If you had a family member with severe schizophrenia, hallucinating on a street corner in February, refusing food and medication because they believed the food was poisoned and the medication was a government plot, what would you want the system to do?

Most people, across the political spectrum, would not want the system to hand them a pamphlet about available services and walk away. They would want someone to intervene, to get their family member off the street, into a warm, safe, clinical setting, and onto medication that could, over weeks or months, restore enough insight for them to begin making informed decisions about their own care.

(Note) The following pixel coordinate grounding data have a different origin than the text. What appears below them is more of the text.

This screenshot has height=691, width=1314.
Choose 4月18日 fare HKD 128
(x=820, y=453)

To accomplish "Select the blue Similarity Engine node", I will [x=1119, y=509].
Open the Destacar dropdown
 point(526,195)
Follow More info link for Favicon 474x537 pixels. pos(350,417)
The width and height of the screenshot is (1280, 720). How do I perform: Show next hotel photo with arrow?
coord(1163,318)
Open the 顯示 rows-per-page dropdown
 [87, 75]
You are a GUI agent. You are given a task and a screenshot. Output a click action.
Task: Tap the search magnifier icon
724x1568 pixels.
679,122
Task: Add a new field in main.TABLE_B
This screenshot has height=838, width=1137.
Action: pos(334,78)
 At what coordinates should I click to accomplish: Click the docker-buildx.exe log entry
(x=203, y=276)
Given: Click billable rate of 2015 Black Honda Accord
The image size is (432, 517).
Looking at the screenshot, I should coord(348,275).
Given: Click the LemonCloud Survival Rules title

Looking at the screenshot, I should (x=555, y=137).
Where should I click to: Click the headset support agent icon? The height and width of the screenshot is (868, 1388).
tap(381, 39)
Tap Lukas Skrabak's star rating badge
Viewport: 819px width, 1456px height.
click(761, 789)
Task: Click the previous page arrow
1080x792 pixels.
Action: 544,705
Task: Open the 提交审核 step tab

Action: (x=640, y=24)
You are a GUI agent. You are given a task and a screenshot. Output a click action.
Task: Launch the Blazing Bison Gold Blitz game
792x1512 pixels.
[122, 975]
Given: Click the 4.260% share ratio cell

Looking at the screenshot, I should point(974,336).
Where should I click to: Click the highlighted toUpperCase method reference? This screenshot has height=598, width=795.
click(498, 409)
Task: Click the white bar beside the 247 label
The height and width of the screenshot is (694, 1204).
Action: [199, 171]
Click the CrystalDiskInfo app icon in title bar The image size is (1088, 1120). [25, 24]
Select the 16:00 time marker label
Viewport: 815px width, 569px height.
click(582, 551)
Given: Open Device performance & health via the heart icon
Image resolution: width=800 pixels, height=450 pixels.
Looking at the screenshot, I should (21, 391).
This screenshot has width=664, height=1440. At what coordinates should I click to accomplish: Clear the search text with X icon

That intervention barely exists in America today. We have the pharmacological tools: clozapine for treatment-resistant schizophrenia, long-acting injectable antipsychotics for patients whose illness derails medication adherence. We have the knowledge. What we lack is the political will to build the infrastructure, because sixty years ago we closed a system that was broken, replaced it with nothing adequate, and then reframed that failure as freedom.

The 152,000 chronically homeless Americans are not free. They are abandoned.

And every year we don’t build the treatment infrastructure they need, the bill comes due in emergency rooms, jail cells, and frozen bodies on sidewalks. We can argue about the design of the system, the scope of involuntary treatment powers, the funding mechanisms, and the oversight structures. Those are worthwhile arguments. But we should stop pretending that the status quo, roughly 36,000 psychiatric beds for a nation of over 340 million, represents a considered policy choice rather than a catastrophic failure of political will.

We closed the mental hospitals. The streets became the wards. It is long past time to build something better.